University of Amsterdam
Claire Stevenson has a background in developmental psychology, psychometrics and computer science and a drive to understand “From a toddler’s first building-block tower to Picasso’s Guernica– How do people learn to accomplish such awesome creative acts?”. Her research focuses on how intelligence and creativity develop. She uses tools such as dynamic testing and learning analytics to gain insight into how children learn to creatively solve problems and how this changes over time. She develops and tests mathematical models of these cognitive developmental processes to improve our understanding of creativity and developing intelligence.
My plans for the fellowship period
The main focus of my research during the fellowship is on how creativity develops and prospers from childhood to adulthood. Creativity is crucial for medical breakthroughs, awe-inspiring art, and technical innovations. Although creativity has been studied extensively, no theory or model explains how creativity develops. The goal of this project is to create a developmental model of creativity that explains developmental phenomena, predicts unknown phenomena, identifies developmental mechanisms, and provides insights on when and how to intervene.
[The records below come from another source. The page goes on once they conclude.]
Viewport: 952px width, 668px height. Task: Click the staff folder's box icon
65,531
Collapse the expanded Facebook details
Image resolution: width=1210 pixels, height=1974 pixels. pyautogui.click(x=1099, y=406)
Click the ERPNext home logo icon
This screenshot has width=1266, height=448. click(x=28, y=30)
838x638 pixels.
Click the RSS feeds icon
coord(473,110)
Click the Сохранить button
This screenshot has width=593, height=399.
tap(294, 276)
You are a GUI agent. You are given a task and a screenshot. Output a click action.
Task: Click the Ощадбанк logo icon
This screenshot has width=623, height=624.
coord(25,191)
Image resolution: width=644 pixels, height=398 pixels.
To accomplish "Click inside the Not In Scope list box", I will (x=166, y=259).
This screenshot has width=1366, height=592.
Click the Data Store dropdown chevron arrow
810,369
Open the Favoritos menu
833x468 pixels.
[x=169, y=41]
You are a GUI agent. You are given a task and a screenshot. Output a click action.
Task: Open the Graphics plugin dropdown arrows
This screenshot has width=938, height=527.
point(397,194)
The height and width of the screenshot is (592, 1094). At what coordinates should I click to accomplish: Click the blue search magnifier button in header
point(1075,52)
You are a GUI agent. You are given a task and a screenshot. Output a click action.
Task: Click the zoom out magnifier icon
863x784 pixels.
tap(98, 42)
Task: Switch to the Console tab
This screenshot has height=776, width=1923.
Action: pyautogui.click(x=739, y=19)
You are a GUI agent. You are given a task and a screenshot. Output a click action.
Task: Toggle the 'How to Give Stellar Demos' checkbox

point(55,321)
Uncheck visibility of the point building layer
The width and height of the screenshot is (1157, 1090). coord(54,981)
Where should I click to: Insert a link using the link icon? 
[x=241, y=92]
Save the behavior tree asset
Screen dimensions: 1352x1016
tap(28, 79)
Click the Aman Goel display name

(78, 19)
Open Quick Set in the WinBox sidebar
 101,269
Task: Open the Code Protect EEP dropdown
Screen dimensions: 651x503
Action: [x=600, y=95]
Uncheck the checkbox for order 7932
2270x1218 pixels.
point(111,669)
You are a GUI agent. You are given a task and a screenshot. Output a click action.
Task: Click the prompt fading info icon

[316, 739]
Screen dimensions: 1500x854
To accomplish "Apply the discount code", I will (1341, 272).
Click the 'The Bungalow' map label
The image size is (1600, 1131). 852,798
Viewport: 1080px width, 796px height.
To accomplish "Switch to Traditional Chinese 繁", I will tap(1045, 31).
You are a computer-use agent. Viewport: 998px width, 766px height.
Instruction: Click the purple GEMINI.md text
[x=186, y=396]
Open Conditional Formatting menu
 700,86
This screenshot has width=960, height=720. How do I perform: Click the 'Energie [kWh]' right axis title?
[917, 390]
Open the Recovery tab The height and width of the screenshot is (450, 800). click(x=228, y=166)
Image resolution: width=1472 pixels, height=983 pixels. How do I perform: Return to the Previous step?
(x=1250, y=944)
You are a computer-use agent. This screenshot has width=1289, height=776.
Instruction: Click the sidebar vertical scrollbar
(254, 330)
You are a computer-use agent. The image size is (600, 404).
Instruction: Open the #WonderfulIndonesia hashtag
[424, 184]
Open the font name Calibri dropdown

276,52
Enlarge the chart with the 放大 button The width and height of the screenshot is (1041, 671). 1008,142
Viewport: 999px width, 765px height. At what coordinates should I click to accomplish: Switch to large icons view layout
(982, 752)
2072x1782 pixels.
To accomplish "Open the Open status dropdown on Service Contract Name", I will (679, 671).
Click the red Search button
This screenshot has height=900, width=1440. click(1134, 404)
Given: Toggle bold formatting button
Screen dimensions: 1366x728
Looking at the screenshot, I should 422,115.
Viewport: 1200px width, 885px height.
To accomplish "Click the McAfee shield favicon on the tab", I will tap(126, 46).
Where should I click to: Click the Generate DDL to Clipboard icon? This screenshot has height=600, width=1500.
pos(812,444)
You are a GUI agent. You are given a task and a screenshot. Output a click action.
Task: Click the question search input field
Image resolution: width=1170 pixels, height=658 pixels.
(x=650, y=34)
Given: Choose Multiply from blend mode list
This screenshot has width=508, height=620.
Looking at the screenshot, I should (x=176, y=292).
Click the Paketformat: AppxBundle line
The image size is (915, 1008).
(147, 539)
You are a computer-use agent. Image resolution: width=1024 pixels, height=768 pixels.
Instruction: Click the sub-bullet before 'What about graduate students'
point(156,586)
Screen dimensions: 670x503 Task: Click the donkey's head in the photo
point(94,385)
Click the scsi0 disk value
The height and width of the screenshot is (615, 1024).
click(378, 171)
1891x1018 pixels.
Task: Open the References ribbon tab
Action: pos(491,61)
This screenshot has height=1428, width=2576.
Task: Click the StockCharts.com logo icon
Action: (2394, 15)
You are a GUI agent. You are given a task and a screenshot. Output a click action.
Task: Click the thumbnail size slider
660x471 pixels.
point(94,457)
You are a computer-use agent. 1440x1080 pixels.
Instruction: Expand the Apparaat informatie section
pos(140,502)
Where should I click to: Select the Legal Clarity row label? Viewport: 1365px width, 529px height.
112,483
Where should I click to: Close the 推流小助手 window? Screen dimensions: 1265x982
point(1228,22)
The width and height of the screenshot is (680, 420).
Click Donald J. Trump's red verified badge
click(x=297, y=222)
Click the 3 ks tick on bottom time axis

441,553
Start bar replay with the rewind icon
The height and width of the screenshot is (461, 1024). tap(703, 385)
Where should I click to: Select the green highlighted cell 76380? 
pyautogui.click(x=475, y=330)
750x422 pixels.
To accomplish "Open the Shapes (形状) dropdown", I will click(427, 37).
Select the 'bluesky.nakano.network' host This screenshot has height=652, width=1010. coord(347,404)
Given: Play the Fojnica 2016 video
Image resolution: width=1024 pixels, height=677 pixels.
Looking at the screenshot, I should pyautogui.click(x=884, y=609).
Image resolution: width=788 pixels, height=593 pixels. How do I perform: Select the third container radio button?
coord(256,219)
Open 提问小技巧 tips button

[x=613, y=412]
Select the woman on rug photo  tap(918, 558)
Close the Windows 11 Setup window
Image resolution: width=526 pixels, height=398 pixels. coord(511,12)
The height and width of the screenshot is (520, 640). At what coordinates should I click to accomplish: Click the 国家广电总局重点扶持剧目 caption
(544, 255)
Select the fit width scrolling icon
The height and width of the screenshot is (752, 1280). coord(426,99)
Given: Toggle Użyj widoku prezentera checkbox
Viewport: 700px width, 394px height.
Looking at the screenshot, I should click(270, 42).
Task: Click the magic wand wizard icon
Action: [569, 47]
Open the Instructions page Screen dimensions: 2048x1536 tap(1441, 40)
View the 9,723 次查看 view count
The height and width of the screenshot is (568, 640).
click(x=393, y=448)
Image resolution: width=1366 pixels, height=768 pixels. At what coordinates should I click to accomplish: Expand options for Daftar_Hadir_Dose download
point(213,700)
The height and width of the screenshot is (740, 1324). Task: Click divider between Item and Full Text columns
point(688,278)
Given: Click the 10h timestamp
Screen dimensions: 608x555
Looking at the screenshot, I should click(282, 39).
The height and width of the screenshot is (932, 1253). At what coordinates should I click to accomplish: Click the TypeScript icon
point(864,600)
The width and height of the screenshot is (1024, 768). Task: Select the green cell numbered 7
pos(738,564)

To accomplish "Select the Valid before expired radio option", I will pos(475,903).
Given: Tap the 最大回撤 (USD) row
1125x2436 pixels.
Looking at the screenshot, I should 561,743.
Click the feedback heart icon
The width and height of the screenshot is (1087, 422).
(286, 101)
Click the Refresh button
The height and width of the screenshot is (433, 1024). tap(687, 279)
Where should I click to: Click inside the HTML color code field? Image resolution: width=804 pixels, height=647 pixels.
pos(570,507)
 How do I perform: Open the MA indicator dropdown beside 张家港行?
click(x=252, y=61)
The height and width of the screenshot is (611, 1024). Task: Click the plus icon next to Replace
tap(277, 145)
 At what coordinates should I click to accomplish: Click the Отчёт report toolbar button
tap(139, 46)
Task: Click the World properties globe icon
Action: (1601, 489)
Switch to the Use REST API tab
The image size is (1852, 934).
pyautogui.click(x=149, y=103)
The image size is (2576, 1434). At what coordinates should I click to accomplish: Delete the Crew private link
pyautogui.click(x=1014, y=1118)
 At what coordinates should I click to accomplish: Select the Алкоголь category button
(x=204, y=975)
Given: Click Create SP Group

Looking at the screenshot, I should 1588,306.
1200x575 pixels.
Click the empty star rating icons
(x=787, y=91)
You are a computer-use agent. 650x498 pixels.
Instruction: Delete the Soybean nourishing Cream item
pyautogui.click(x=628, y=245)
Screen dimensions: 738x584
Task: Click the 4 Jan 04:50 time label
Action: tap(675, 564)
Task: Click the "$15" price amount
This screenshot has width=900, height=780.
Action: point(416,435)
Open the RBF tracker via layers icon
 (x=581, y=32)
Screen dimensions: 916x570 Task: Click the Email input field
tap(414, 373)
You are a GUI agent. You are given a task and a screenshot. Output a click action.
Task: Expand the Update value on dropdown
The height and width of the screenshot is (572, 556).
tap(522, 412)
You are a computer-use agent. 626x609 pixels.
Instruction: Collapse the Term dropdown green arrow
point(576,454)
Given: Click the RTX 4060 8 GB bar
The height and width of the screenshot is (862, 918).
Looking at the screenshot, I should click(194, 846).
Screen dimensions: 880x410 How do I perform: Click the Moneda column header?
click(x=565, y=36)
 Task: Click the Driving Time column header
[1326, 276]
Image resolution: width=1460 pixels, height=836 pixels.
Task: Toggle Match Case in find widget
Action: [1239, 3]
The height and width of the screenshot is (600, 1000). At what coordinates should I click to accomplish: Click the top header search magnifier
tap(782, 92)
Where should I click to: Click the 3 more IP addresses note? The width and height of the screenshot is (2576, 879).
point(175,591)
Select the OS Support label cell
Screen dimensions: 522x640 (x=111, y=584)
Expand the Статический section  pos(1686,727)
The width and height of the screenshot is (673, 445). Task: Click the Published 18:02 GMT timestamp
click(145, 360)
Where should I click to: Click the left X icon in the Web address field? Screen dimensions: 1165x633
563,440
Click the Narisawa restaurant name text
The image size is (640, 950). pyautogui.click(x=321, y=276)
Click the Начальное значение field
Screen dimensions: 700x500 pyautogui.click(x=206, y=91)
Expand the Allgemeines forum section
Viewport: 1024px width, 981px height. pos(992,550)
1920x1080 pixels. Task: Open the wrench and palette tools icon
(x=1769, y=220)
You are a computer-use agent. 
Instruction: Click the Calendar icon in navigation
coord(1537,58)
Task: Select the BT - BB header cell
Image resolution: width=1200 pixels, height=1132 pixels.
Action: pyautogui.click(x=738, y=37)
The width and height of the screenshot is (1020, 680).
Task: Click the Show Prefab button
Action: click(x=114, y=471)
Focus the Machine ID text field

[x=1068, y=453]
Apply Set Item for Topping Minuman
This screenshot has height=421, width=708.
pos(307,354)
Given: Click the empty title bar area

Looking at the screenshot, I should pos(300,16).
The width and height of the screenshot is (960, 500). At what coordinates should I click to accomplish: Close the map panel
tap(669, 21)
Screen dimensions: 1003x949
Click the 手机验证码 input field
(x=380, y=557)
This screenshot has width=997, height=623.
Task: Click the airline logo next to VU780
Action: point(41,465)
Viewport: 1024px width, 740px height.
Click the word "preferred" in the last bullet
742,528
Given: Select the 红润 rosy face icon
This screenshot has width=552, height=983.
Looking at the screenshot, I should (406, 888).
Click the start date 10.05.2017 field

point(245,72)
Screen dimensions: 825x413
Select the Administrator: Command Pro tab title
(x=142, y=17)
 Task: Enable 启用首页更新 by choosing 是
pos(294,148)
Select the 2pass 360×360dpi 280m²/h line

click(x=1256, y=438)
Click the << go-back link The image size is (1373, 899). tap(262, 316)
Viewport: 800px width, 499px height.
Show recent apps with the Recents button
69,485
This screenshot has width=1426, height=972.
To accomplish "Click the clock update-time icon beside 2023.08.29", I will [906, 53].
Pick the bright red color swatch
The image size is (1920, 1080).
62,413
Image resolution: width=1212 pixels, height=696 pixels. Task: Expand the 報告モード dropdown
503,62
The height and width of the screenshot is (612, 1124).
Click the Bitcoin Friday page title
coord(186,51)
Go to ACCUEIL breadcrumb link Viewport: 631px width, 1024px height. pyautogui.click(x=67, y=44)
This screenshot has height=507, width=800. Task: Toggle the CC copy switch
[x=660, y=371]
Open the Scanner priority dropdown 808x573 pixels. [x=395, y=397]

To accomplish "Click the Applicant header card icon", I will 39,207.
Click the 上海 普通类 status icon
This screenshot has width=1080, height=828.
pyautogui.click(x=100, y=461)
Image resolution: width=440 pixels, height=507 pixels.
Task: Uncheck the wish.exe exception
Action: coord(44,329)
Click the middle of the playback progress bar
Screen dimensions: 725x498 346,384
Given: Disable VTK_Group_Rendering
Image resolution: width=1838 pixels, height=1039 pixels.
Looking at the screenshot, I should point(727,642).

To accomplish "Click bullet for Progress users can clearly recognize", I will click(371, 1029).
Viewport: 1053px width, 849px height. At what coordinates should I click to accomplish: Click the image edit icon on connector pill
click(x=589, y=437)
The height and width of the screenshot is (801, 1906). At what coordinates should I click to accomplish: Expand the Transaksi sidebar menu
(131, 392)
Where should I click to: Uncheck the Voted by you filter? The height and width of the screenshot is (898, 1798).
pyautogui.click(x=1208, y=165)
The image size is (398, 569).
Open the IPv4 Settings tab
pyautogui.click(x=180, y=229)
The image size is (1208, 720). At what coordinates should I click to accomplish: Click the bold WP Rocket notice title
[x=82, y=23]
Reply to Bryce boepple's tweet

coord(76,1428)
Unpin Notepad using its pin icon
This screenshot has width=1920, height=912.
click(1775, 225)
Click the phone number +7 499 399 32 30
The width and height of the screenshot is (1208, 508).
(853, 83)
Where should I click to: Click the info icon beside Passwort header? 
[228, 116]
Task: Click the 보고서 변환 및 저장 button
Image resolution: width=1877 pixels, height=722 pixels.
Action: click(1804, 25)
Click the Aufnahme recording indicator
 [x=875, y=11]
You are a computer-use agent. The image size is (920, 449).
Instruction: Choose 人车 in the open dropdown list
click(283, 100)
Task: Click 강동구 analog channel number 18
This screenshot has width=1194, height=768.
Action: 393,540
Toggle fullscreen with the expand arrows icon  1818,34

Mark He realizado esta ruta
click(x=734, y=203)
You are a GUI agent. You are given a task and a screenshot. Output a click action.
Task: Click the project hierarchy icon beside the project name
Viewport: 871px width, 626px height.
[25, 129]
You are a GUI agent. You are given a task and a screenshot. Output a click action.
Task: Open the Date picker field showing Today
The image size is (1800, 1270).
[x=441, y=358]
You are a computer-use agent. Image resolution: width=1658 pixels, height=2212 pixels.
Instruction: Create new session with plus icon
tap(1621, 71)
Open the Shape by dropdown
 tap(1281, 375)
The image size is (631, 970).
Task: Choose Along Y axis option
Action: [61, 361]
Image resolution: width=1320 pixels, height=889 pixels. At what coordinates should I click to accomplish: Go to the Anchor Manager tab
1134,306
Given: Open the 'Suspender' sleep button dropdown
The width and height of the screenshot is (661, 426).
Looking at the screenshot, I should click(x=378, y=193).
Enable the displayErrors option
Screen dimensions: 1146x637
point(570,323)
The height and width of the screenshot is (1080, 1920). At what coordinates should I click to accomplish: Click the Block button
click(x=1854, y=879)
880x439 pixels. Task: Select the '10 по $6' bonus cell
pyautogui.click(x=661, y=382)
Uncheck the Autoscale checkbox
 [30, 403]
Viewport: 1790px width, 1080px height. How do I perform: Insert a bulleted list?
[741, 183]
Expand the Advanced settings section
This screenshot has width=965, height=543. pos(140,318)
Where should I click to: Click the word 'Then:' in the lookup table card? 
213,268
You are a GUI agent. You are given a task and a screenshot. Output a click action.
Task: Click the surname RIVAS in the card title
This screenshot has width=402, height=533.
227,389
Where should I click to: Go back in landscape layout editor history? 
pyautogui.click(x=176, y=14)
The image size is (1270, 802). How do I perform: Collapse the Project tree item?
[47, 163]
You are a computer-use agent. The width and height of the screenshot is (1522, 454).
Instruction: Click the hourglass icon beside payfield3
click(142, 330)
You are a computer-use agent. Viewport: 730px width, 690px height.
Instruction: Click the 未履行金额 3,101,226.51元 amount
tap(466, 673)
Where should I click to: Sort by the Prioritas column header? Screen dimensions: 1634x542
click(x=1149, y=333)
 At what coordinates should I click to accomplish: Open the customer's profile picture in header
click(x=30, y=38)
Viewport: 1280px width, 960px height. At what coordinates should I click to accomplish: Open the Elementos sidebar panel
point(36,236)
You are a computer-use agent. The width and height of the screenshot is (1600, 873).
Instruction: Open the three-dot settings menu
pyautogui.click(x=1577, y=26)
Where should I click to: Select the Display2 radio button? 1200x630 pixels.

This project tackles this feat by (1) creating a playful adaptive learning environment to reliably assess creativity development over time, (2) determining which developmental phenomena in creativity can be replicated, and then (3) deriving a formal developmental model of creativity.
The results of this project will create reliable measures of creative ability for ecologically valid longitudinal assessment in school settings, construct a comprehensive picture of developmental milestones in creativity and windows of opportunity to foster its growth, provide a testable model of creativity development that can steer future research, and perhaps most importantly, an adaptive learning environment covering a broad range of content that can be used daily by children to playfully develop their creative thinking skills.
How will my work change children’s and youth’s lives?
This project will directly change children’s and youth’s lives by creating an adaptive digital learning environment where they can playfully practice creative problem solving in math, word and reasoning games at their own changing ability level. At the same time, we will track how children’s creative problem-solving changes over time and use this information to devise a formal model of how creativity develops. This model will lead to insights and predictions that can be tested with ongoing data collection. We will answer age-old questions about the nature and nurture of creativity and how it develops. For example, “Does creativity dip during elementary school?”, “Is adolescence an optimal period to train creative thinking?” and “Do you have to be smart to be creative?”. For educators in particular, a main result is a comprehensive picture of developmental milestones in creativity and windows of opportunity to foster its growth. As such, insights gained from this project could then impact children’s and youth’s lives by influencing educational practice and policy.